A woman from Kansas pled guilty today to wilfully not reporting and paying over payroll taxes to the IRS.
Sheryl Clanton of Bucyrus, Kansas, owned and operated McCorkendale building Inc., which specialized in the building and maintenance of subsurface infrastructure, according to court documents and allegations made in court.

Clanton oversaw the submission of quarterly employment tax forms and the payment to the Internal Revenue Service of federal income and Social Security and Medicare taxes deducted from employee earnings during his tenure as President of McCorkendale, which lasted from 2006 until 2011. Clanton owes the Internal Revenue Service almost $980,536 in employment taxes for the period beginning in the first quarter of 2010 and ending in the fourth quarter of 2011.

Due to unpaid taxes and a foreclosure on the company’s mortgage, Clanton left McCorkendale in 2011 and founded McClan Construction LLC. Clanton did not remit about $1.1 million in employment taxes or file payroll tax returns between the second quarter of 2012 and the fourth quarter of 2017.

In addition to his two existing companies, in late 2011 Clanton formed a third underground construction firm called NJ Trenching LLC. Clanton failed to report and remit to the IRS on behalf of NJ Trenching almost $100,000 in employment taxes due between 2012 and 2015.

The Internal Revenue Service lost more than $2.2 million in tax revenue due to Clanton’s actions.
On December 14, Clanton will be sentenced to a maximum of five years in jail.
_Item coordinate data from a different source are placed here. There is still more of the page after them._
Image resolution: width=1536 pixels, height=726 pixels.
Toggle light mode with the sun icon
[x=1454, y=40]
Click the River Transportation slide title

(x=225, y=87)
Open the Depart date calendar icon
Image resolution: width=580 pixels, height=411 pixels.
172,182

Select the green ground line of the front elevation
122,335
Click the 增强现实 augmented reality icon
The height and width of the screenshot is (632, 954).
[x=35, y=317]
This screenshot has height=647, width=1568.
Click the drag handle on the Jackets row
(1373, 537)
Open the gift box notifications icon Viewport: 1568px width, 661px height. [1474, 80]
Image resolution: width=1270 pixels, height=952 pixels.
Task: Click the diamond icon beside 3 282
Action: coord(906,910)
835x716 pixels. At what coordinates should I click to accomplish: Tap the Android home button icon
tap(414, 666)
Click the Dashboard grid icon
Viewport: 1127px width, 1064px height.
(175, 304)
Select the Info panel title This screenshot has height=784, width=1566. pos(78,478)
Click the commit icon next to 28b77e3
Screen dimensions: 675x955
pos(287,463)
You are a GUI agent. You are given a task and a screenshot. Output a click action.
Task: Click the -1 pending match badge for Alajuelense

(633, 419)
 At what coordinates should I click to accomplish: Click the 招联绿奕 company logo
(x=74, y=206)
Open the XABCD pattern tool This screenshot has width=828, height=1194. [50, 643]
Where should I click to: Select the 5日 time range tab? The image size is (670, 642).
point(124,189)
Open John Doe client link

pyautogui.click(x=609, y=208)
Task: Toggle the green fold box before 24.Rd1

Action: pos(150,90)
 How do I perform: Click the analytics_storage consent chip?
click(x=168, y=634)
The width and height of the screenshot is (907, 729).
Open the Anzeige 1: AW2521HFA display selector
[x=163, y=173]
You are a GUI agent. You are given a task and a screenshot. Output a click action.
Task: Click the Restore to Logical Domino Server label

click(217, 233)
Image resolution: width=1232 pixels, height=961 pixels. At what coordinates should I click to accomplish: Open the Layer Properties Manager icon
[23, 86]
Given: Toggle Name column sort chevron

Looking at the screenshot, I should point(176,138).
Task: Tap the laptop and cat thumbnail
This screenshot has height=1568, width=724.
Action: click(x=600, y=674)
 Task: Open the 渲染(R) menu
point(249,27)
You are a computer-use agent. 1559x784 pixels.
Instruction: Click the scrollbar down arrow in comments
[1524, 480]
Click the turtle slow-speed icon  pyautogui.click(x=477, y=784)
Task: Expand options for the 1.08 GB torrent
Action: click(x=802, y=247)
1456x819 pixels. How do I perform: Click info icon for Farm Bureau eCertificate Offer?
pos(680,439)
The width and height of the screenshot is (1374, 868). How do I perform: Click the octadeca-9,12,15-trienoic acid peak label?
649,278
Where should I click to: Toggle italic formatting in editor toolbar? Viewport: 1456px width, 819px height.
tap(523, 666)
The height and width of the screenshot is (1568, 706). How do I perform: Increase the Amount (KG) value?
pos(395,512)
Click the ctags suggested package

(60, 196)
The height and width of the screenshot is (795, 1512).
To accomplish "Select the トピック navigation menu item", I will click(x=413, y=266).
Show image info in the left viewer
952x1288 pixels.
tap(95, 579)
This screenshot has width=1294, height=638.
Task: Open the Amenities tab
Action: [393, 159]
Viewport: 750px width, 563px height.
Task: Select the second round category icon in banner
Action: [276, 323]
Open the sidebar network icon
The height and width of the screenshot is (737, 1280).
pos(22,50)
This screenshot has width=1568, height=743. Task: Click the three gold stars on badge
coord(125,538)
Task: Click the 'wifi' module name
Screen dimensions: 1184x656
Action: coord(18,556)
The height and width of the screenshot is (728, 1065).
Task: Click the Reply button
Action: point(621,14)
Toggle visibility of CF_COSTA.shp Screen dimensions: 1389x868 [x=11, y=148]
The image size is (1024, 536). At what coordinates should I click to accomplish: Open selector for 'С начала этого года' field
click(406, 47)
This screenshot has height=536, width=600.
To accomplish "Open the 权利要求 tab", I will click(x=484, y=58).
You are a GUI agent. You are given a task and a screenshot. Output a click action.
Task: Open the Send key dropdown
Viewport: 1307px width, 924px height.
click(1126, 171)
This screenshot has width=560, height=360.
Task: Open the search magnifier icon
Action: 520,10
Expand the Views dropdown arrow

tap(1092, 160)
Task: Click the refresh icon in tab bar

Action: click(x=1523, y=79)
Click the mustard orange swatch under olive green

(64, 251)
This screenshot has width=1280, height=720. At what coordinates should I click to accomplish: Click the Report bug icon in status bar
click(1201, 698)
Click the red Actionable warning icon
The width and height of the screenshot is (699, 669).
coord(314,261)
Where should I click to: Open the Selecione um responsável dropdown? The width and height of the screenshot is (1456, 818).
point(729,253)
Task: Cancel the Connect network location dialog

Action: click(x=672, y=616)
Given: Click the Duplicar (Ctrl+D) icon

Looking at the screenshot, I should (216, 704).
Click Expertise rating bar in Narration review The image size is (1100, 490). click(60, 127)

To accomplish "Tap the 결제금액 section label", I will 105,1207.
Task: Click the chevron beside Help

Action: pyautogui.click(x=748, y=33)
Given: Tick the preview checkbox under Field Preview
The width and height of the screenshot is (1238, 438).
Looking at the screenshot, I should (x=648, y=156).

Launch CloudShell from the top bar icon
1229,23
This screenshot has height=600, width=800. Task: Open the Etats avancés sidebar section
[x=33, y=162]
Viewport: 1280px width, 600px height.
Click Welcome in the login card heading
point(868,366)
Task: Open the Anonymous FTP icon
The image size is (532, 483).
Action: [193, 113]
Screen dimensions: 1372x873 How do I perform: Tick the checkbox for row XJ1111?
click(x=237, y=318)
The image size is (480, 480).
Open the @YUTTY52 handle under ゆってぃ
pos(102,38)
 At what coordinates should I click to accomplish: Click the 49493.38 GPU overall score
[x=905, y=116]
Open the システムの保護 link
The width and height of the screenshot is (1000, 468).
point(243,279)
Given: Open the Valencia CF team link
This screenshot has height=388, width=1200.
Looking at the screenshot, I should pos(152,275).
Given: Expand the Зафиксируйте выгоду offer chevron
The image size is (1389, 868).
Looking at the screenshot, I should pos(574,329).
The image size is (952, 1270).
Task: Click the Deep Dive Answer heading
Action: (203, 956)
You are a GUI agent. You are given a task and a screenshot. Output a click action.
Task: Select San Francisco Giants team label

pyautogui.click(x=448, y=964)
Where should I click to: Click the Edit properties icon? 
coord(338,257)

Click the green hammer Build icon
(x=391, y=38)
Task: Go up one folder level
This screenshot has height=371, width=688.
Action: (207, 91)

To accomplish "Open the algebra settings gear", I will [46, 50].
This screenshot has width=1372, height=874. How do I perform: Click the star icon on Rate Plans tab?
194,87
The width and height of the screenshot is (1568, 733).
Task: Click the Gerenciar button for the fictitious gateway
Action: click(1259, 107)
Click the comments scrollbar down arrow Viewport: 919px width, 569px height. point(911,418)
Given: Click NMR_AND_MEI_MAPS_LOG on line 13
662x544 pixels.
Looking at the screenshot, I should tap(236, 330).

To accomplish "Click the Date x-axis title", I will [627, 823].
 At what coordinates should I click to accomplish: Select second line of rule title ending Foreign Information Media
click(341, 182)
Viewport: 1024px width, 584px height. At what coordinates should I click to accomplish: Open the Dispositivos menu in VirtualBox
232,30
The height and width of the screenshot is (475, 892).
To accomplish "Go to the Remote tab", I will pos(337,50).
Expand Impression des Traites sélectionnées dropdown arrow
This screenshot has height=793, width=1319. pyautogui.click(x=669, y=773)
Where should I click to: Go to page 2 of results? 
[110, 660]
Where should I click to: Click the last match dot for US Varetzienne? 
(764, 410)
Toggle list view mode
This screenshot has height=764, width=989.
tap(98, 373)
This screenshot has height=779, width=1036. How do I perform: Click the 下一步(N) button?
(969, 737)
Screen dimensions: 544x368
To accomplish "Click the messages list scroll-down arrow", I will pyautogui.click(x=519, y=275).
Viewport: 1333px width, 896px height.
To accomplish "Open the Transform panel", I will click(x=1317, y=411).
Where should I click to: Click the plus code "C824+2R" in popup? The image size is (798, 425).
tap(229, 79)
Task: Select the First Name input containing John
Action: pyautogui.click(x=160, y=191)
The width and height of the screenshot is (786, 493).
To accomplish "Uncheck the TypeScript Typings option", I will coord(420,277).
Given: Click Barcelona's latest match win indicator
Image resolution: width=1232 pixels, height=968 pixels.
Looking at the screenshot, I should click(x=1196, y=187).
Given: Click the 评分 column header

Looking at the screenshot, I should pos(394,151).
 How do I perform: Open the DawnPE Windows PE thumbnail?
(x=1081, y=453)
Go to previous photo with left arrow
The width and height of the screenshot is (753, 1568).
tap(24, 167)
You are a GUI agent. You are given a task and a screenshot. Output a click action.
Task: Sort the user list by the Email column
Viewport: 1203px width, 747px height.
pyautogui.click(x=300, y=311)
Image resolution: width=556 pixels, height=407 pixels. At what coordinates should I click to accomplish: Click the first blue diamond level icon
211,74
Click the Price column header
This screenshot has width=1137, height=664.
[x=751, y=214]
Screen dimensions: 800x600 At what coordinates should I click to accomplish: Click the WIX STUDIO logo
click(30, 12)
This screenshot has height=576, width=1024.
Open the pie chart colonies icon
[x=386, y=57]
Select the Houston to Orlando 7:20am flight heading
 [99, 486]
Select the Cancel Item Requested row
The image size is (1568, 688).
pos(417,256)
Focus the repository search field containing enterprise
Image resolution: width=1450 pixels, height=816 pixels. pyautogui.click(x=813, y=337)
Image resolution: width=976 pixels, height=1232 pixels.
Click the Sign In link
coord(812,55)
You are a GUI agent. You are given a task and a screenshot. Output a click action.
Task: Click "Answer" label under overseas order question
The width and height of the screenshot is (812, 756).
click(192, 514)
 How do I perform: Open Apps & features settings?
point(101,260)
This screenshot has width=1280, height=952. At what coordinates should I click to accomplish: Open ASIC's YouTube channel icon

A period of supervised release, reparations, and fines may also be imposed on her. A federal district court judge will decide on a sentence after taking into account statutory criteria and the U.S. Sentencing Guidelines.

Acting The news was announced by Stuart M. Goldberg, Deputy Assistant Attorney General of the Tax Division at the Department of Justice.
The IRS’s Criminal Investigation division is looking into the situation.
Prosecutors from the Tax Division of the Department of Justice are Robert Kemins and Dominick Giovanniello.